Stored dataset items =>
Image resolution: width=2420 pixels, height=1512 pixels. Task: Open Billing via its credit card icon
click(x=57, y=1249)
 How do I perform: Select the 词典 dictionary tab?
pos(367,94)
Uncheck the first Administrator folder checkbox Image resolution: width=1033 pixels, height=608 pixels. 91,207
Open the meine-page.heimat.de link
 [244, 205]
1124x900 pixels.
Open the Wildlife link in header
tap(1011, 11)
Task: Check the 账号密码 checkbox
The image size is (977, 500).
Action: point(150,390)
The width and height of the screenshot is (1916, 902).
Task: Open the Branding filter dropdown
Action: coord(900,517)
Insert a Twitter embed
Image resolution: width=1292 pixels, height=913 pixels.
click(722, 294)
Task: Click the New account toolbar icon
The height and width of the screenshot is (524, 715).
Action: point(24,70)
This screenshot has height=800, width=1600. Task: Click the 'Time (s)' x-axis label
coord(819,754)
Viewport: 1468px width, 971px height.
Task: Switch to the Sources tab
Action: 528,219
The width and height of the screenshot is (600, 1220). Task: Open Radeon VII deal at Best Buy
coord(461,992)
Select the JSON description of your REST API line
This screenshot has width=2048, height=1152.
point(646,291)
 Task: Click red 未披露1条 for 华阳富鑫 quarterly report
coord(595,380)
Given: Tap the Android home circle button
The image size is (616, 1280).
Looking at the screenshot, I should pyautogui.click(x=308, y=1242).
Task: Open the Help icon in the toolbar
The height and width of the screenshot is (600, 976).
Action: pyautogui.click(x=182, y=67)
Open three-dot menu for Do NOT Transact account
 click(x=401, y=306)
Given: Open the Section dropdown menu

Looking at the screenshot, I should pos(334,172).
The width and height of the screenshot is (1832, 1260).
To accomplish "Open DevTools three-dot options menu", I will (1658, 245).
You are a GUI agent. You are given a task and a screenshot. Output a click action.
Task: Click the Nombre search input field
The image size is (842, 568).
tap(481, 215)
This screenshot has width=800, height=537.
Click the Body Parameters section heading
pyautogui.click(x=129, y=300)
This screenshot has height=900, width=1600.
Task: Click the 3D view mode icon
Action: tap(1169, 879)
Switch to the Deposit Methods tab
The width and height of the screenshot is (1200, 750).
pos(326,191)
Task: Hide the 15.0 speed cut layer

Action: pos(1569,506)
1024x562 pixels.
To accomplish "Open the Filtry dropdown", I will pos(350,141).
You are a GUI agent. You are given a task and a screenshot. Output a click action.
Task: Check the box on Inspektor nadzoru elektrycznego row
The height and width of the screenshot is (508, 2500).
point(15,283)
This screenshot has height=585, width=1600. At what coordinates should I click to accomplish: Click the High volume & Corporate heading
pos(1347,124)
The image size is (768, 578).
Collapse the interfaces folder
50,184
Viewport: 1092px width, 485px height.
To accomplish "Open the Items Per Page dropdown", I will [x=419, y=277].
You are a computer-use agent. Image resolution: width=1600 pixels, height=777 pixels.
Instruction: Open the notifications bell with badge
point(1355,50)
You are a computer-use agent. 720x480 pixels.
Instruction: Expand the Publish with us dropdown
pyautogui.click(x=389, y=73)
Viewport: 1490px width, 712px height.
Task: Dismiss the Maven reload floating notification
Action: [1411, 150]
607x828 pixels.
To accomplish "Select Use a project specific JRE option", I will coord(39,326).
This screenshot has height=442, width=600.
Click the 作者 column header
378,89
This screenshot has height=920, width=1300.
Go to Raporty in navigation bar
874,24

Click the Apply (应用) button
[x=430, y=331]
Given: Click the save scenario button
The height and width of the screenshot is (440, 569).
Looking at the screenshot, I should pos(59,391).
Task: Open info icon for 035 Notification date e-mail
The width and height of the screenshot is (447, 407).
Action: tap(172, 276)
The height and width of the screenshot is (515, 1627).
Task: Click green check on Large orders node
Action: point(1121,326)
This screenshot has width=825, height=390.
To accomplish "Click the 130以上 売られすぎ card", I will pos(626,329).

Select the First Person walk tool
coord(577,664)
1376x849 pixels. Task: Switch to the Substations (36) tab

WHAT TO WORK ON => Only the lines from the one containing "Task: Open info" through the end of the records above belong in the output, each exactly as it stands, both ends included.

WRITTEN RESPONSE =>
Task: Open info icon for 035 Notification date e-mail
The width and height of the screenshot is (447, 407).
Action: tap(172, 276)
The height and width of the screenshot is (515, 1627).
Task: Click green check on Large orders node
Action: point(1121,326)
This screenshot has width=825, height=390.
To accomplish "Click the 130以上 売られすぎ card", I will pos(626,329).

Select the First Person walk tool
coord(577,664)
1376x849 pixels. Task: Switch to the Substations (36) tab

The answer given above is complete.